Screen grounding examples
_ _ _ _ _
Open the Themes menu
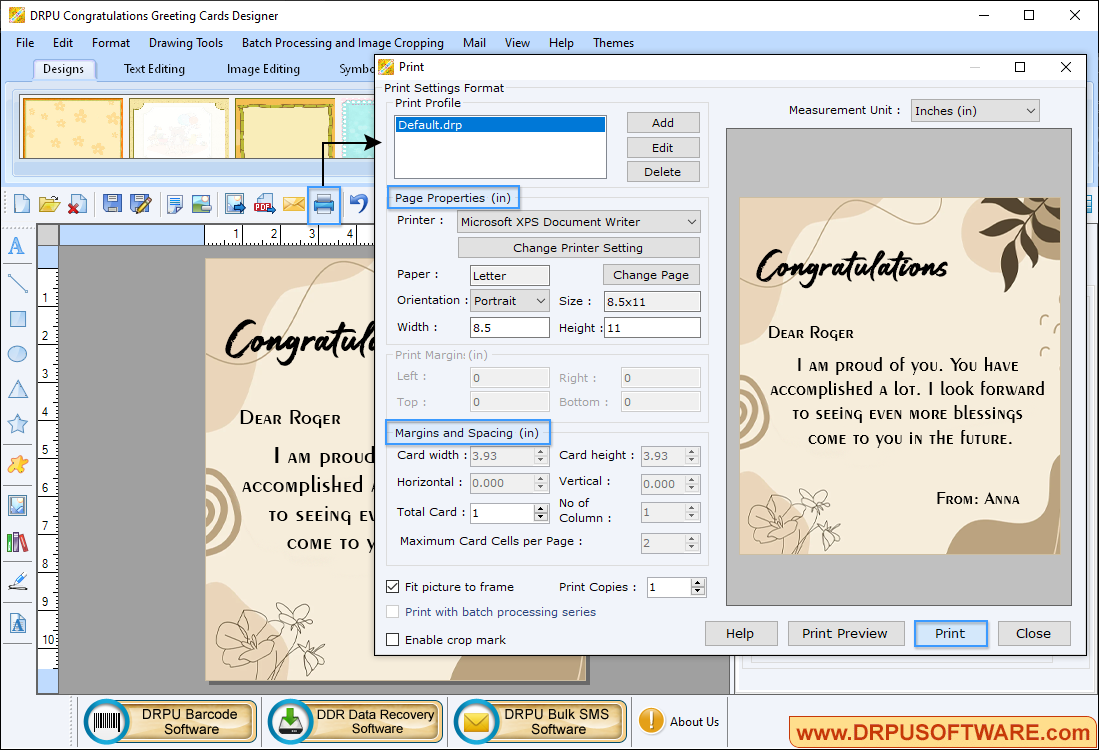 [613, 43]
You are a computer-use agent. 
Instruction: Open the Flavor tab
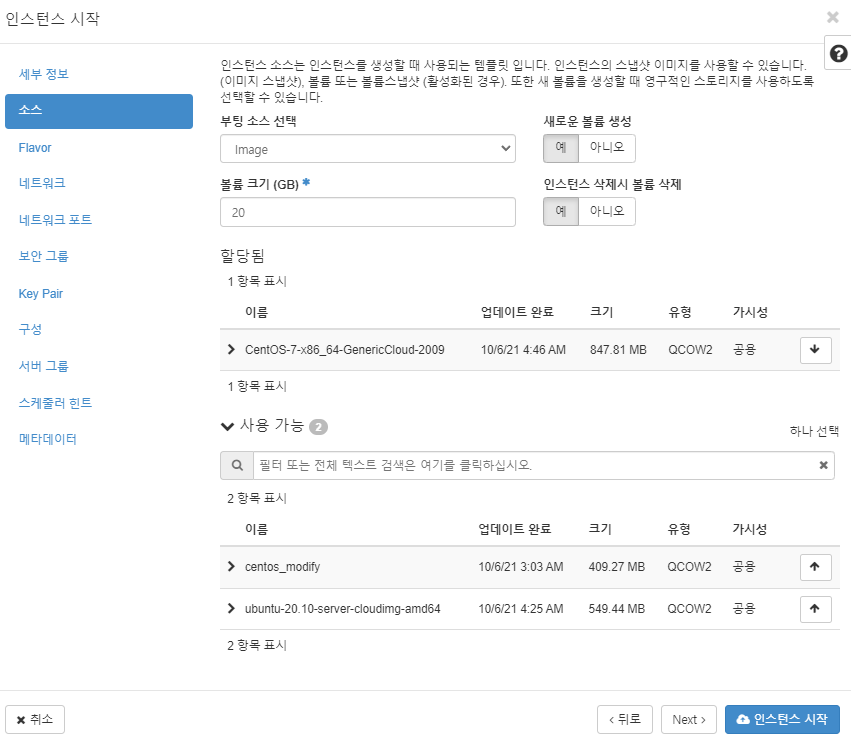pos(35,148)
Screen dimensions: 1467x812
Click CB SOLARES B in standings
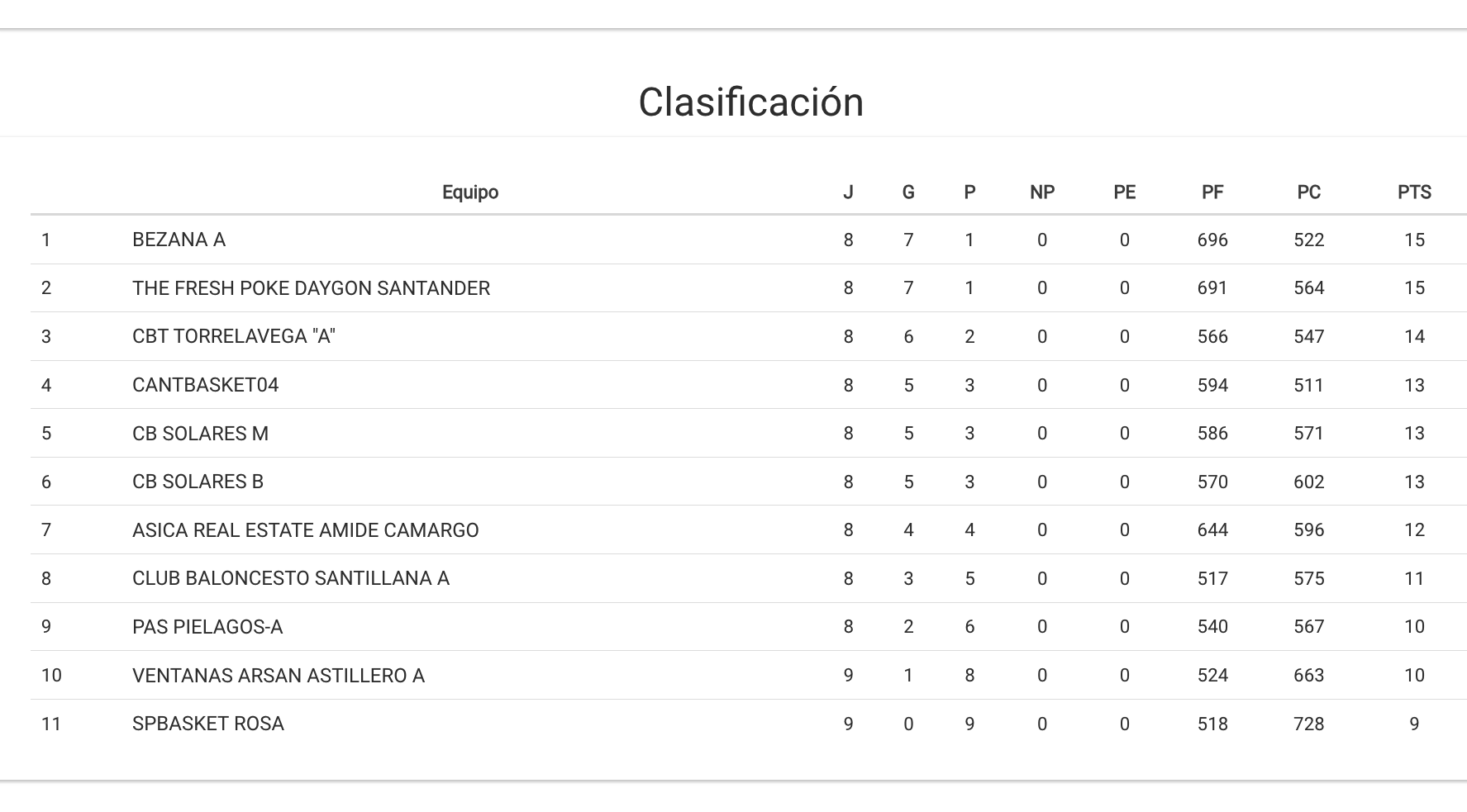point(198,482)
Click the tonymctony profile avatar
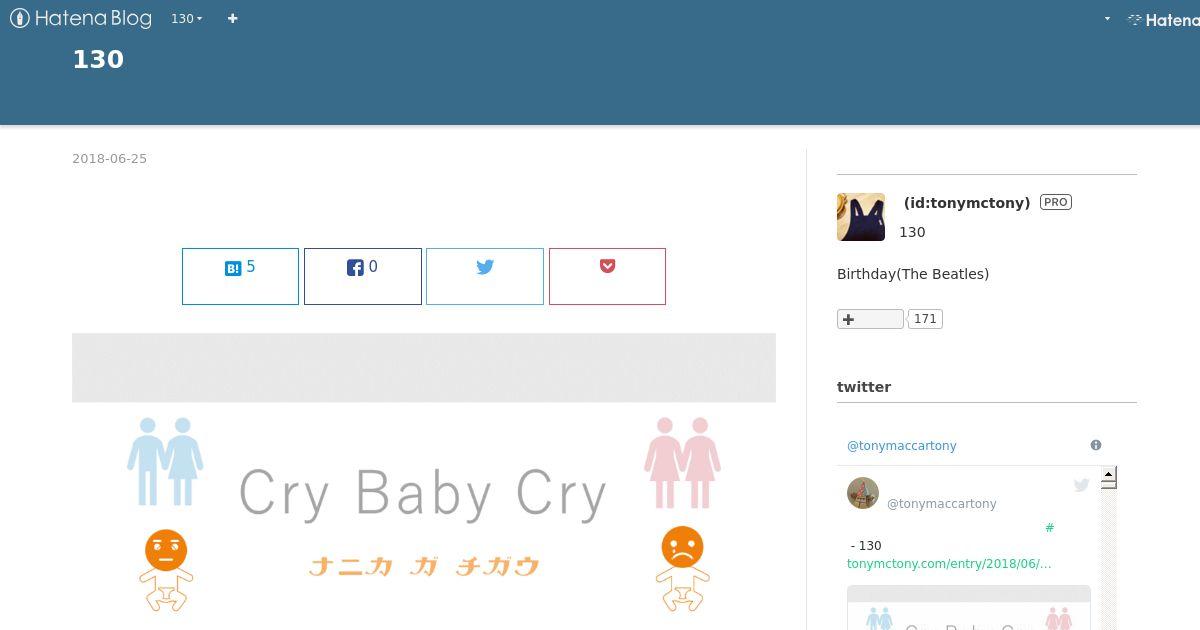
_ _ _ _ _
» Job
Retype all of the material above line for line, without any alteration, and omit the pictures from your answer.

» Finished answer
Open the Themes menu
 [613, 43]
You are a computer-use agent. 
Instruction: Open the Flavor tab
pos(35,148)
Screen dimensions: 1467x812
Click CB SOLARES B in standings
point(198,482)
Click the tonymctony profile avatar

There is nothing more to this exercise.